= What you should do =
Starting at the first line of the entries, extract each line up to and including the one that contains "Task: Expand Generate Image with plus sign", but leave out the pictures.

---------- Source material ----------

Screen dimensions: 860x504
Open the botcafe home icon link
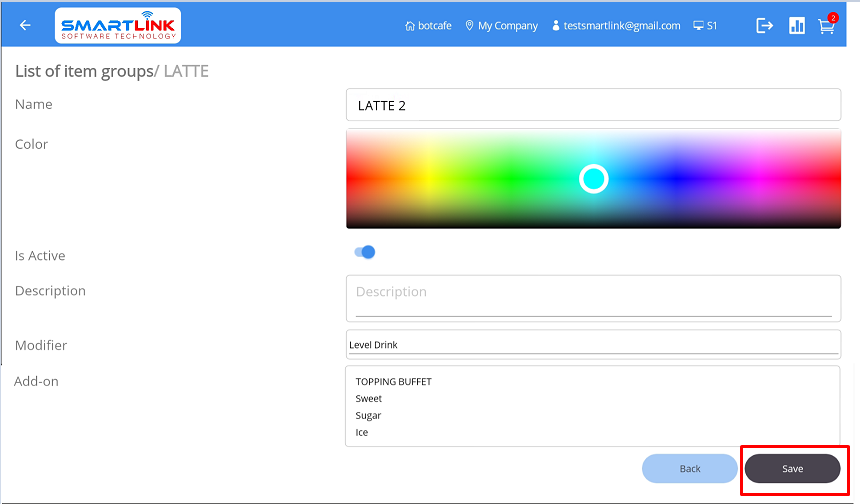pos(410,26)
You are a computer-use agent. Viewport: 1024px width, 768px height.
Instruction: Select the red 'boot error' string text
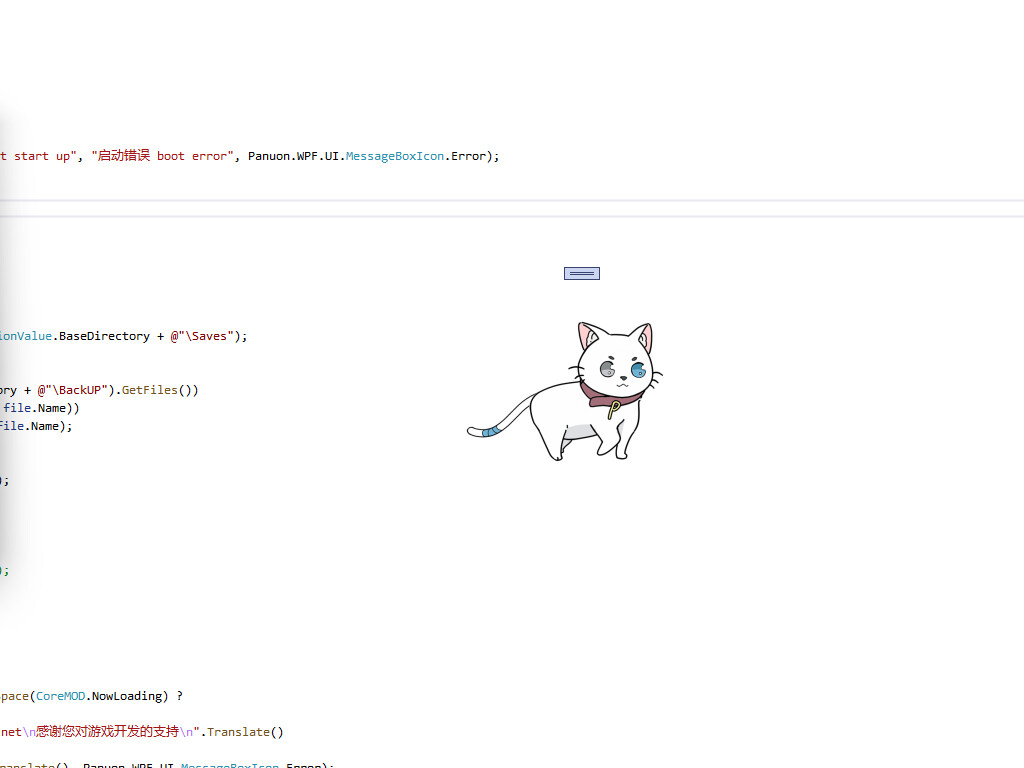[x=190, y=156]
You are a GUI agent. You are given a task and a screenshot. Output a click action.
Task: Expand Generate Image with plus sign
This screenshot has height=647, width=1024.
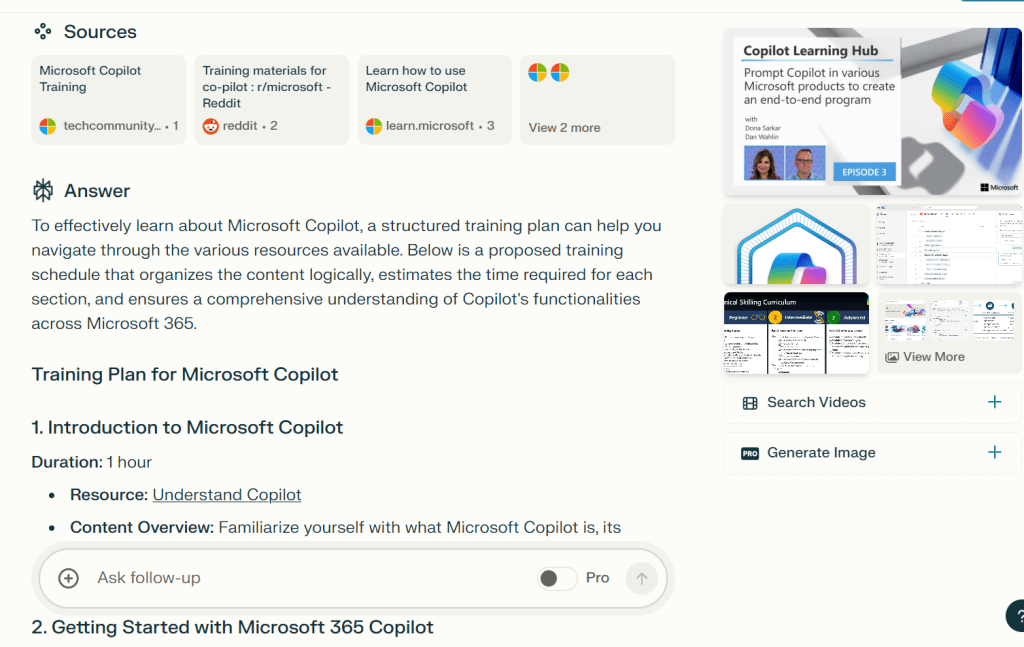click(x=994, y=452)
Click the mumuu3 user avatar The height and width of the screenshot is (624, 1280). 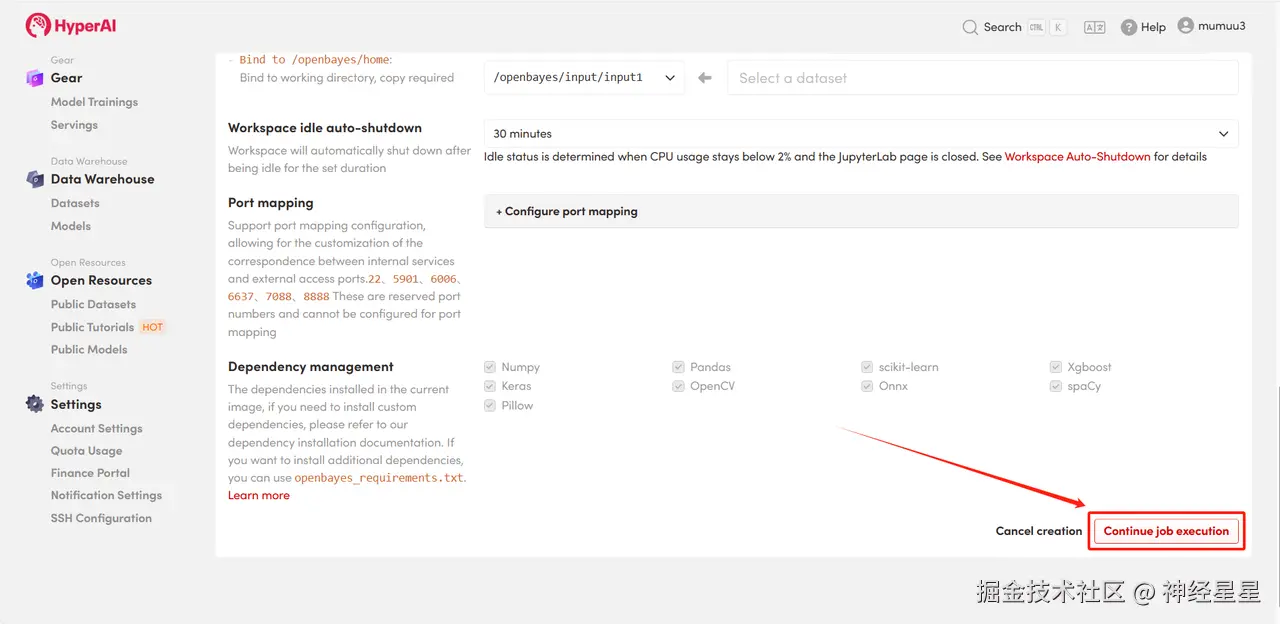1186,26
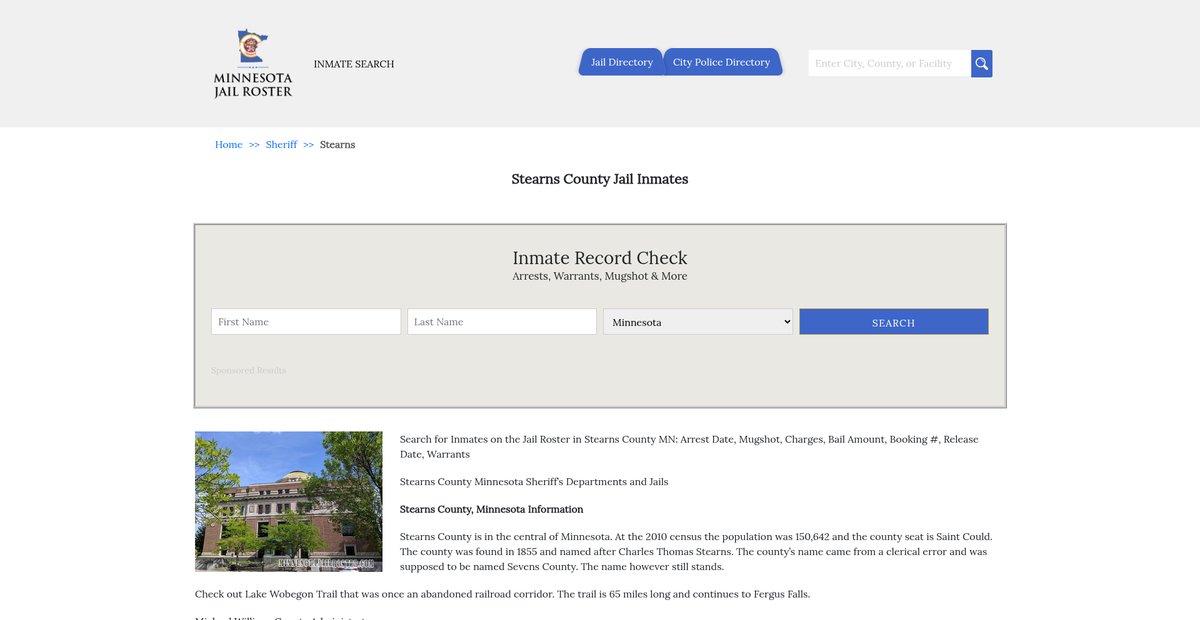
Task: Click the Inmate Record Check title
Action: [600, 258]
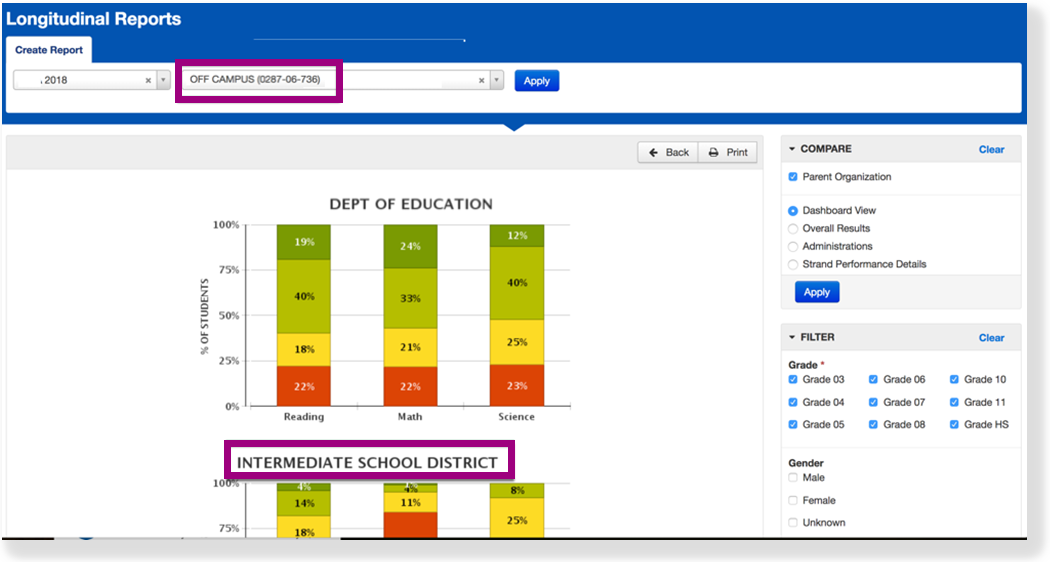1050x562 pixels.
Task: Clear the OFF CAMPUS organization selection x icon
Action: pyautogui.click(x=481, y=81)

----------

= Exercise output =
Screen dimensions: 860x504
Open the botcafe home icon link
pos(410,26)
You are a computer-use agent. Viewport: 1024px width, 768px height.
Instruction: Select the red 'boot error' string text
[x=190, y=156]
You are a GUI agent. You are given a task and a screenshot. Output a click action.
Task: Expand Generate Image with plus sign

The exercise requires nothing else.